第26話

 マルス学園の入学式。

 別に大して重要なこともなく、淡々と粛々と式は厳かに進んでいく。

 学園長の話があり、在校生代表の話があり、入学生の代表としてララティーナ王女殿下が話し、何事もなく入学式は終了する。

 その後は普通に大広間での社交界の始まりである。


「ご機嫌麗しく」


「えぇ」


 貴族の子供たちが自分たちのコネを作るため、多くの人間に話しかけていくことになる。
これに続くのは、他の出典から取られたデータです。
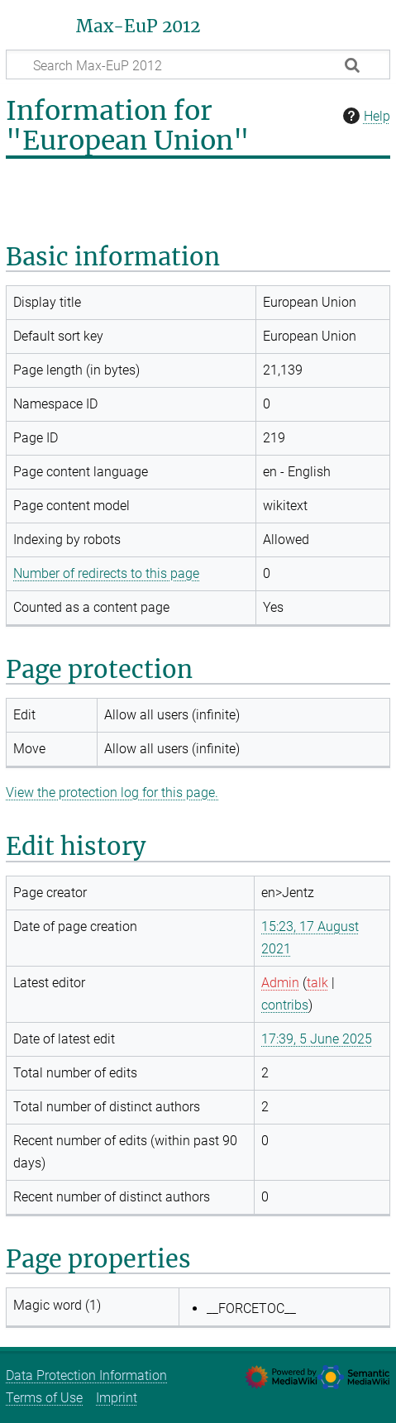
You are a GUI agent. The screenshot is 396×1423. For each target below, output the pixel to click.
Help (364, 115)
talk (317, 983)
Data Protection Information (86, 1375)
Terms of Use (44, 1398)
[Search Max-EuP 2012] (198, 64)
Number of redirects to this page (106, 573)
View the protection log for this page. (112, 792)
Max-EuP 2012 (138, 26)
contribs (284, 1005)
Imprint (116, 1398)
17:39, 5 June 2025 (316, 1039)
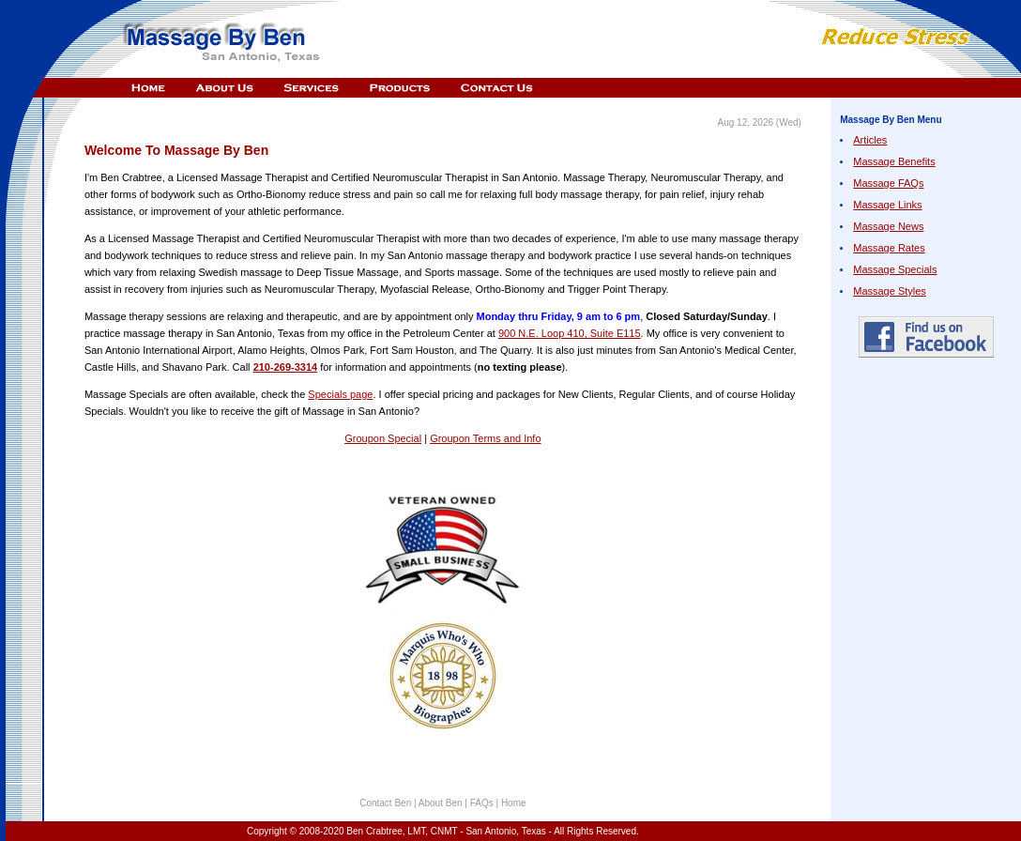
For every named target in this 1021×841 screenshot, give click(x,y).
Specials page (340, 394)
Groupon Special (382, 438)
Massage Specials (895, 269)
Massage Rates (888, 247)
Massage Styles (889, 291)
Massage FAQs (888, 183)
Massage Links (887, 204)
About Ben (442, 803)
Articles (870, 139)
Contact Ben (386, 803)
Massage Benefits (894, 161)
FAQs (482, 803)
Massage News (888, 226)
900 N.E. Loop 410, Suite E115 (569, 333)
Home (513, 803)
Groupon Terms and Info (485, 438)
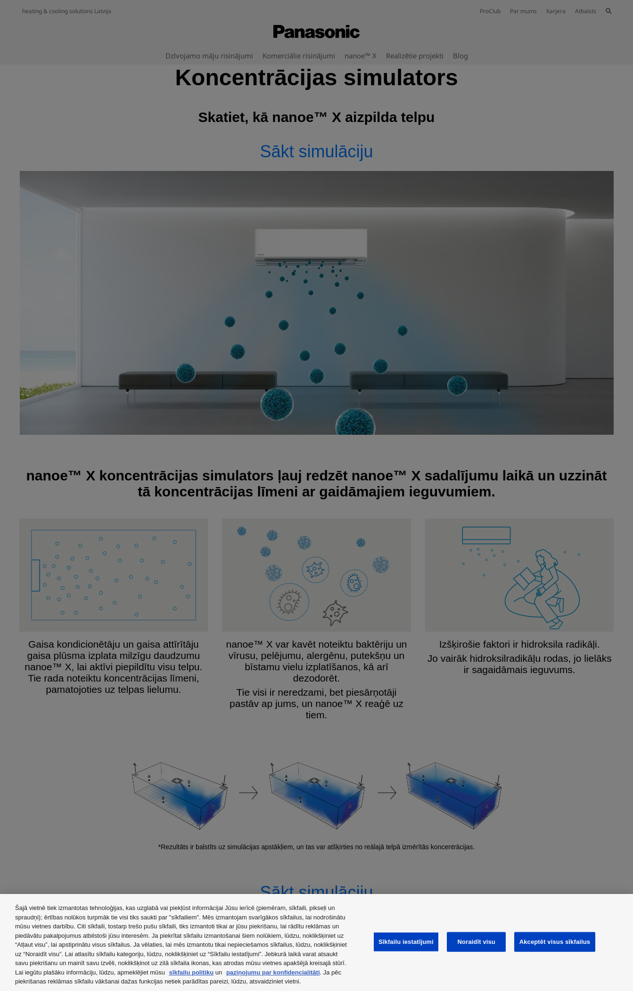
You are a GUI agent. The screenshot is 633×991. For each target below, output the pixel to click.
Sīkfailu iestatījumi (406, 941)
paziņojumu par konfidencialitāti (273, 972)
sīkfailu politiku (191, 972)
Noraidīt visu (476, 941)
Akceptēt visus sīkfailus (555, 941)
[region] (316, 942)
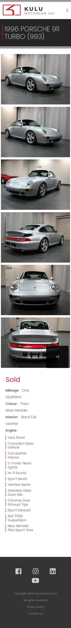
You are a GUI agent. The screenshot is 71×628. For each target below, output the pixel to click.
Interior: (12, 417)
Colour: (12, 403)
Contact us (35, 613)
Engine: (11, 430)
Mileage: (13, 390)
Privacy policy (35, 607)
 当然公爵家の嫡男である僕のもとにも多くの人がやってくるのだが……。


「悪いが我は用事があるのでな」

 

 僕はたった一言それだけを話して自分の周りにいる貴族の子供たちから退散する。

 全力逃亡だ。

 ララティーナ王女殿下は未だに多くの生徒に囲まれている……僕に構っている余裕なんてないだろう。

 

「……ぁ」

 

 大広間から退出しようとしていることにララティーナ王女殿下も気付いたが……既にもう時遅し。

 僕はもう逃げる準備は出来ている!

 扉から出ると同時に僕は隠していた魔力を爆発。

 圧倒的な推進力を得て学園の中を駆け抜ける……僕のことを視界に捉えられる者はいないだろうし、周りへの被害も魔法で止めているから問題ない。


「ふっ。僕の勝ちだ」

 

 僕は学園どころかそのまま王都からすら脱出し、笑みを浮かべる。


「既に周りの大人たちへの根回しは完了している……後はもう学園に一度も行かず、世界剣魔学園の方にずっと通っていれば問題ないだろう」

 

 父上も僕の行動に対していちいち理由を尋ねることなんてしないし、僕が何をしてようとも小言を言うことはまぁ、ないだろう。


「くくく……僕は一番の峠を乗り越えてやったぞ!」

 

 物凄い達成感に襲われる僕……よくよく考えてみれば別にララティーナ王女殿下のことなんて無視すれば問題ないだろうし、別に壁でもなかったような気がするが……まぁ、わざわざ僕の達成感に自分で水を差す必要はないだろう。


「ララティーナ王女殿下が世界剣魔学園に転校してくるなんて言う珍事件が起きない限り大丈夫だろう」


 僕は気楽な気持ちで王都を後にしたのだった。

 流石に入学式くらいは出席しないとね。